店の脇を抜け、止めてある自転車のカゴにバッグを入れた。
「どうしてもっと早く気付かなかったんだろう。」
 あんな素晴らしいエプロンの存在に。
「どうして、無理に取り替えそうとしたんだろう。」
 水色のエプロンが破ける瞬間が、走馬灯のようによみがえった。壊れたものはもう元には戻らない。私はもう、犬たちと会話を交わすことは出来ないのだ。楽しかったこの数日間の感情はもう何処を探しても無いように思えた。
「本当に夢を見ていただけだったのかも知れない。」
 私だけ置いてきぼりにされた気分だった。
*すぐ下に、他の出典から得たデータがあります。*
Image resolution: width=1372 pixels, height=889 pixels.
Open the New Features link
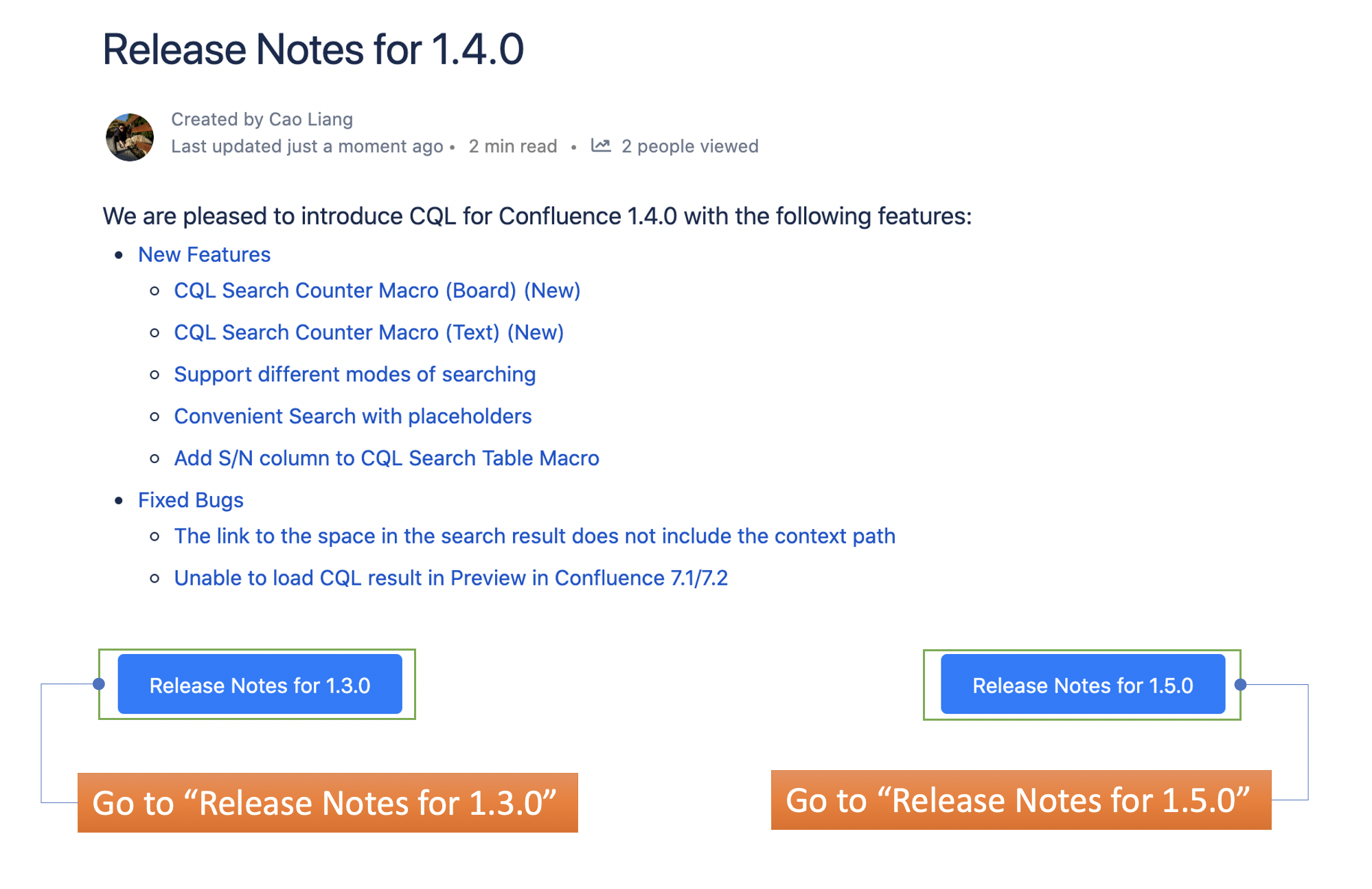pyautogui.click(x=204, y=255)
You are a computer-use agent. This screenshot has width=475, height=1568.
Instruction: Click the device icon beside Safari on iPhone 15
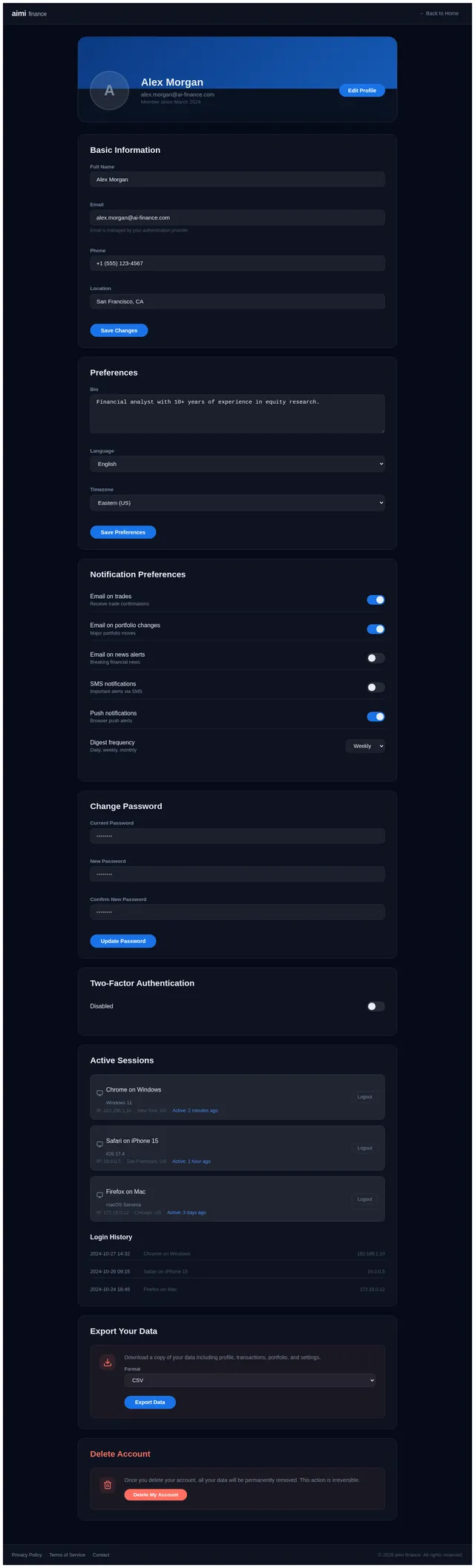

私だけ、会話に加わることができなくなったのだもの。
 それに・・・。
「そうだ、私はネオのことを攻めたんだ。ネオが言葉を話せないんじゃなかったんだ。あのエプロンをしていたおかげで、ほかの犬の言葉を聞き取ることができていただけ・・・。誰が凄いわけでもない、凄いわけでもない、そして、ネオが悪いわけじゃなかったんだ。」
 そう思った瞬間、突然ネオを抱きしめたくなった。誤りたかった。本当は大好きなのに、つまらないとか言って、意地悪なことまで言って。きっとネオは悲しかったんだ。きっとネオだって私に心で語りかけていたはずなのに。私はそれを聞こうとしなかった。